Je ne vais jamais dans les hyper-marchés, la vie y est bien trop triste : c’est mangeaille à tous les étages et on achète toujours pleins de machins dont on n’a pas besoin avec le sentiment de faire des affaires jusqu’au moment où l’on reçoit le relevé de carte bleue… Mais bon, il est des moments où mêmes les réfractaires les plus endurcis sont contraints d’en passer par là. Or donc, j’y suis allée hier et j’y ai été témoin d’une scène assez intéressante.

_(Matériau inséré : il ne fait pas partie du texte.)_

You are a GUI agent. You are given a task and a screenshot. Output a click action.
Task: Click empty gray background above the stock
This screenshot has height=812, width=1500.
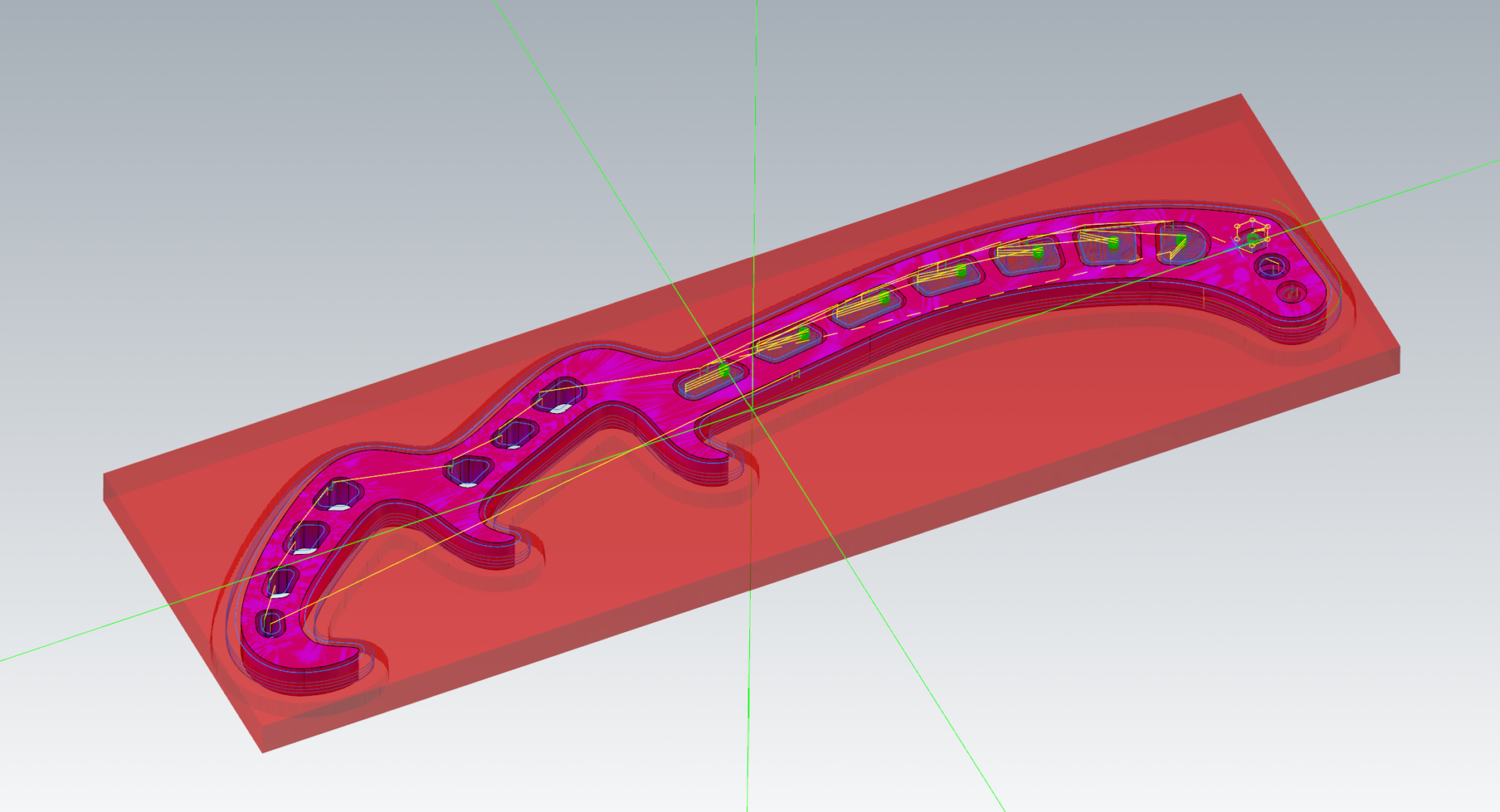(300, 187)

Devant moi, à la caisse dite “rapide”, un jeune homme. Short long, tee-shirt, une jambe tatouée, belle gueule, rien d’étrange a priori. Il plaça, comme tout le monde, ses achats sur le tapis devant la caissière et lui présenta deux bouteilles de vin, l’un blanc, l’autre rouge, grommelant dans un mauvais français mais excellent espagnol qu’il en avait trois d’un modèle et une douzaine de l’autre dans son caddy. Rompue au procédé, la jeune fille recompta soigneusement et passa les deux échantillons devant son lecteur de code-barre. Une fois… deux fois… trois fois… insatisfaite, elle se mit à saisir les chiffres desdits codes, l’air de plus en plus ennuyé. Quelque chose n’allait pas.

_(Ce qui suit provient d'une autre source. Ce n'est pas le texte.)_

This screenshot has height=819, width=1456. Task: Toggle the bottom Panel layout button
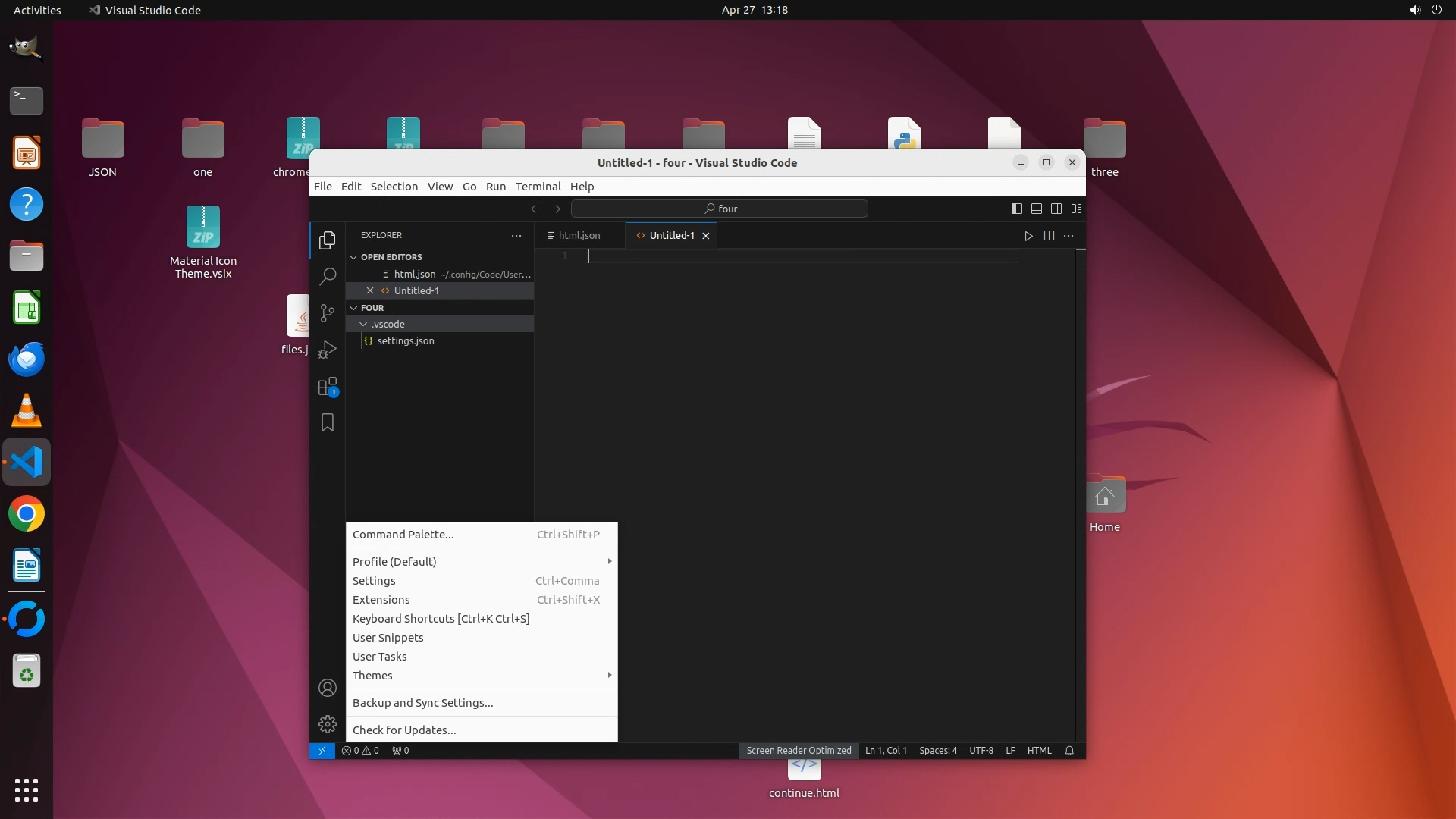(1037, 209)
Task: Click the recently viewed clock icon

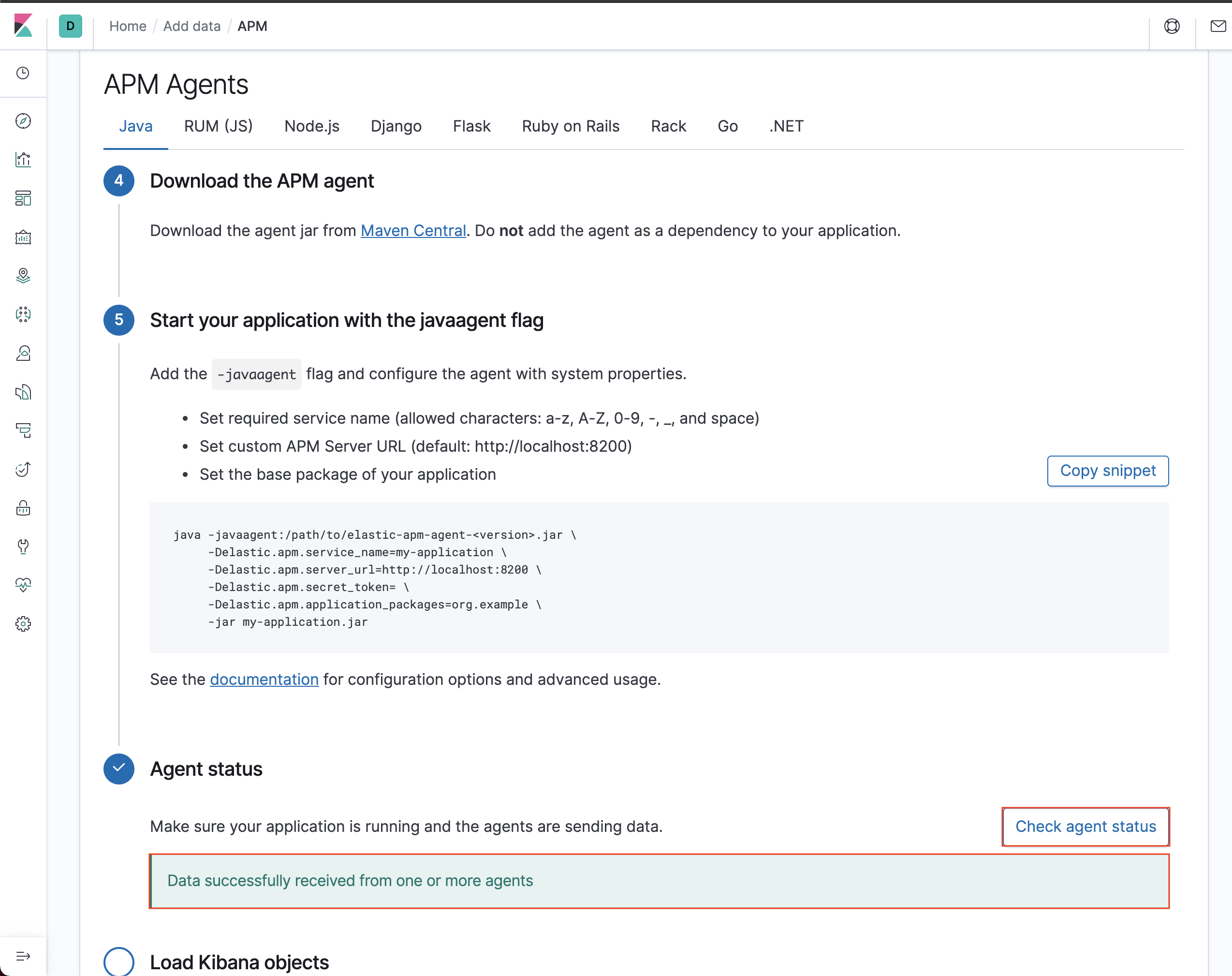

Je pris alors mon air de victime résignée, celle qui tombe toujours sur la mauvaise caisse, qui trouve injuste que le sort s’acharne… jusqu’à ce que je me dise que finalement, j’étais en vacances et que je pouvais bien passer dix minutes à attendre, la planète ne s’arrêterait probablement pas de tourner. En plus, rien ne me pressait. Donc je répondis au sourire et aux excuses de la malheureuse caissière par un regard de compréhension bonhomme et bien-pensant qui l’encouragea à appeler son chef : “Oui, c’est Cindy à la 24, vous vous souvenez, le mois dernier, les étiquettes collées sur les bouteilles de vin en promo, j’en ai une mais je ne comprends pas…” Ah, Cindy, je ne savais pas encore que vous étiez si maline.

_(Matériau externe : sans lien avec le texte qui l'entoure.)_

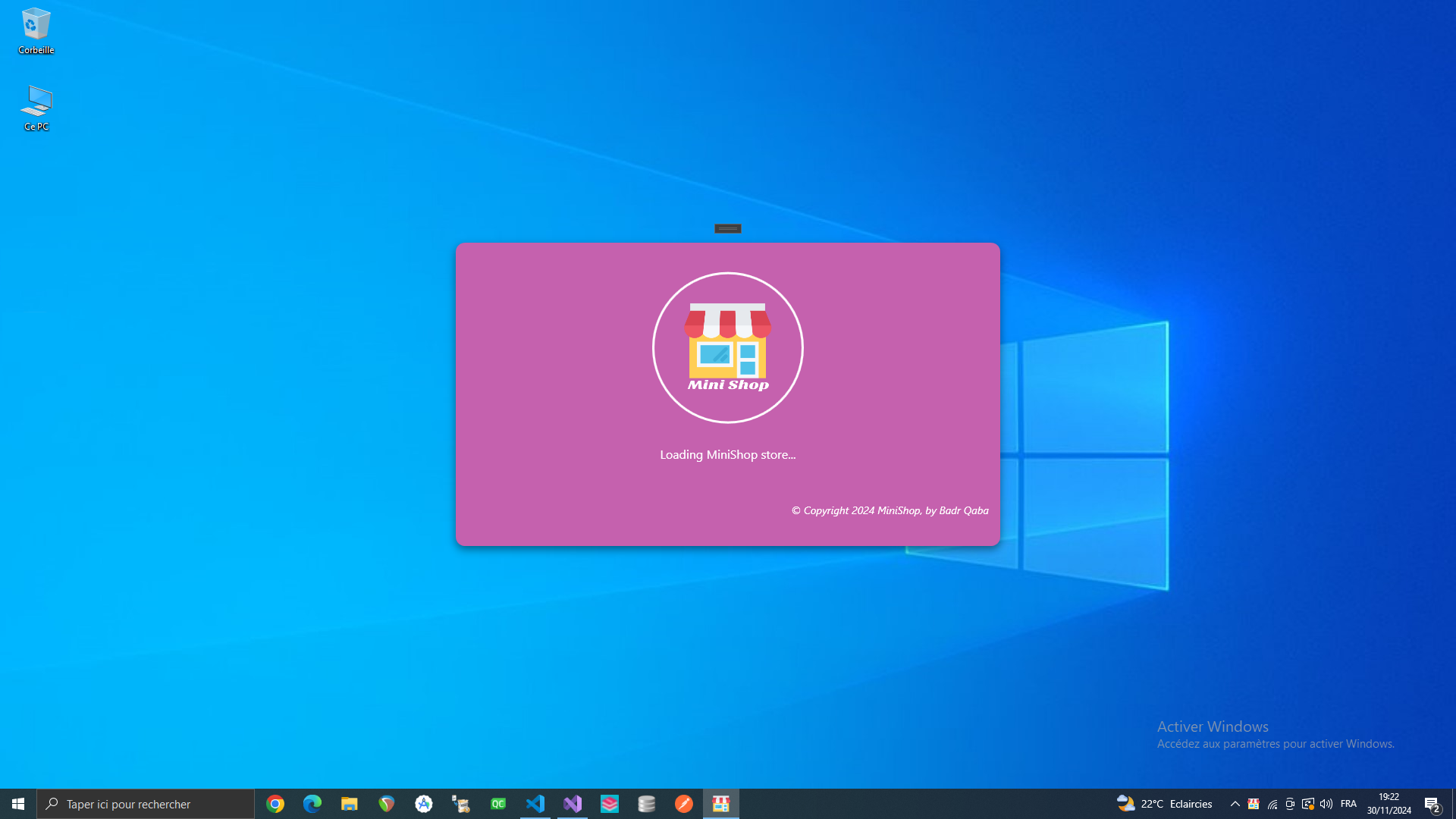Image resolution: width=1456 pixels, height=819 pixels.
Task: Open File Explorer on the taskbar
Action: tap(349, 803)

Il fallut quand même dix bonnes minutes pour qu’un chef de rayon, ou du moins un type assez désagréable avec un air de chef de rayon, traîne ses savates jusqu’à “la 24″. C’est alors que je compris l’affaire en cours. Ce joli jeune homme avait monté son coup très soigneusement. A la caissière, sélectionnée parce qu’elle était la plus proche de la sortie, il avait présenté une bouteille de sauternes Château d’Yquem 1997 et une autre de Château La Mission Haut-Brion dont je n’ai pas vu le millésime, étiquetées respectivement 3 euros et 1,40 euro… au lieu de 86 euros pour l’une et je-ne-sais-combien pour l’autre. Des codes-barres collés, effectivement, résultant d’une opération commerciale menée par le magasin trois semaines auparavant et précieusement conservés pour servir à ce joli vol.
Le chef de rayon ayant mis dix autres minutes à téléphoner à plus fort que lui, l’habile aigrefin ne s’est pas fait prendre. Voyant que son affaire tournait mal, il ne s’est pas départi de son calme mais s’est éloigné à pas de loup pour finalement filer fissa vers la porte. Coup manqué.